ミニマム コラム

執着せず。最低限のモノで。日常の共感。

贈り物は受け取る側の気持ちを考えて

贈り物

人にモノあげるのが好きな人っているよね。僕の親父もそういうタイプだった。僕もそんな血を引き継いでいる部分がある。だけども人にモノを送るというのは注意が必要だ。センスが問われるから。いくらセンスがよくても趣味に合わないと迷惑になるから。だから僕はできるだけ形に残るモノは贈らないようにしている。

 

以前に同じ職場の同僚でやはりモノをあげるのが好きな人がいた。その人に僕はえらく気に入られていて、頻繁にモノを戴いていた。お菓子がメインではあったけど、形として残るものも沢山頂いた。だけども僕の趣味は合わなかったし、そもそも僕の生活には必要ないモノばかりだったから、そのほとんど全てを手放した。親指と人差し指で挟んでこするとリラックスできるという石。趣味の合わないシャーペンはその人も使っているという。それを職場で使えばお揃いになるのか。ふたりの関係性を疑われたらどうするんだ。
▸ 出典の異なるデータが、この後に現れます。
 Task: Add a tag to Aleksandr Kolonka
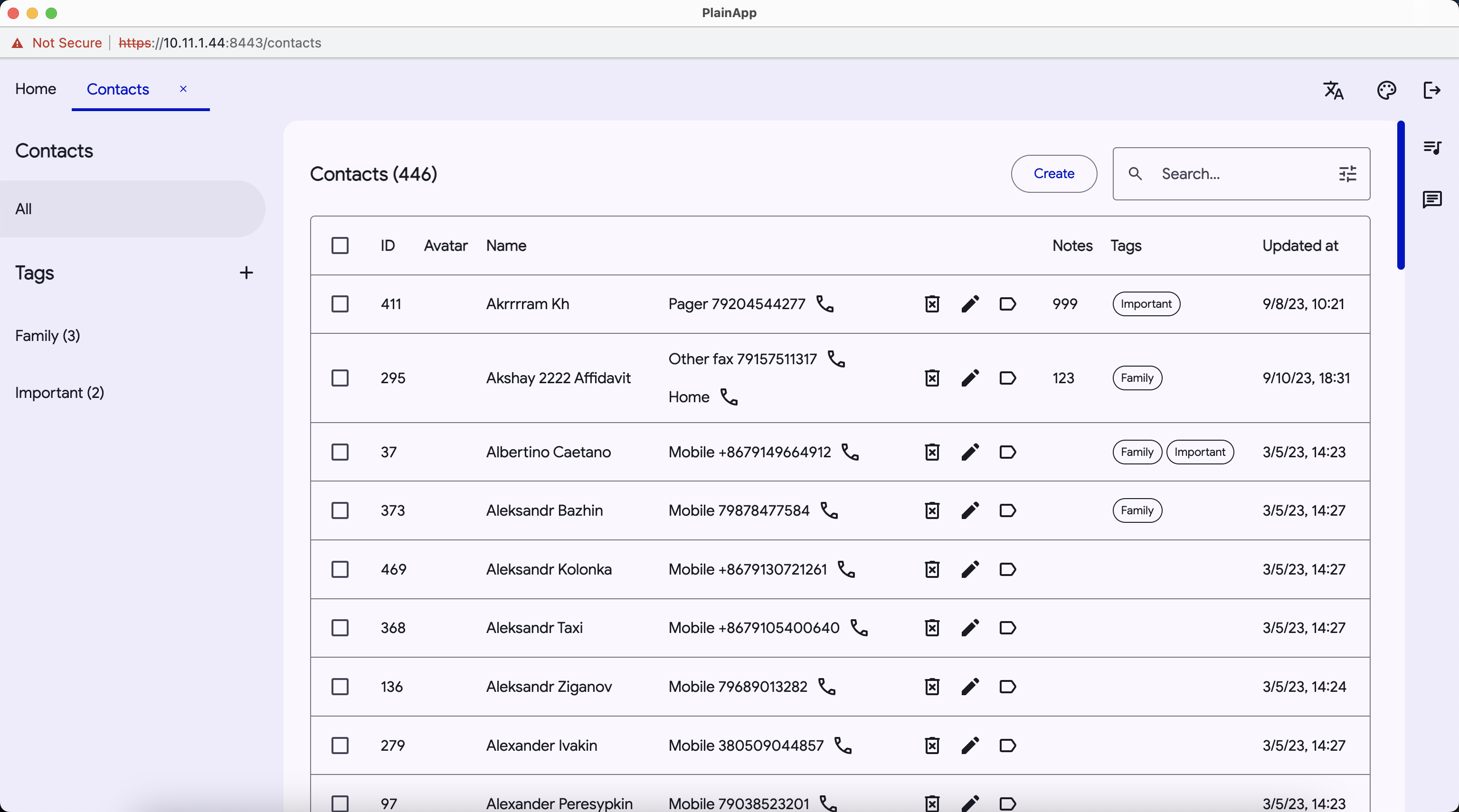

やだ、そんなの。自宅で大切に使っていることにしよう。贈り物を使っていないことがばれると期限が悪くなる人もいるが、その人はそういうタイプではなかったのが救い。というよりも自分がなにをプレゼントしてか覚えていなかったようだ。

 

時には一度に抱えきれないくらいの大量のお菓子やドリンクやケーキなどを頂いたこともある。この人、買い物依存症なんじゃなかろうかと疑うほどの量。買い物は買った瞬間が喜びのピークだから、その人にとっては買うことが満足だったのではないだろうか。そして、それを人にあげて、その人に喜んでもらうということで幸せを得ているんじゃないだろうか。モノには執着せず、シアワセに執着する。悪いことではない。

 

いつも頂いてばかりでは申し訳ないので、たまにはお返しをせねばと思った。さてなにがいいだろうか。モノで喜ぶような人ではないだろう。形に残らないものがいいだろう。そうだ、誕生日も近いことだし花を贈ろう。なんてキザな僕なんだ。花束はさすがにキザ過ぎるからボックスフラワーにしよう。花ならそのうち枯れるから残らないし。

 

そして三日後。

 

「あの花、ドライフラワーにしてもらっちゃった」

 

なんと、まさかのドライフラワー!それでは永遠に残ってしまうではないか。枯れれば捨ててくれればいいのに。生きとし生けるものいずれ形は滅ぶもの。まあ、それを残すも残さないも本人の自由だ。そこまで気に入ってくれたということだろう。よしとしよう。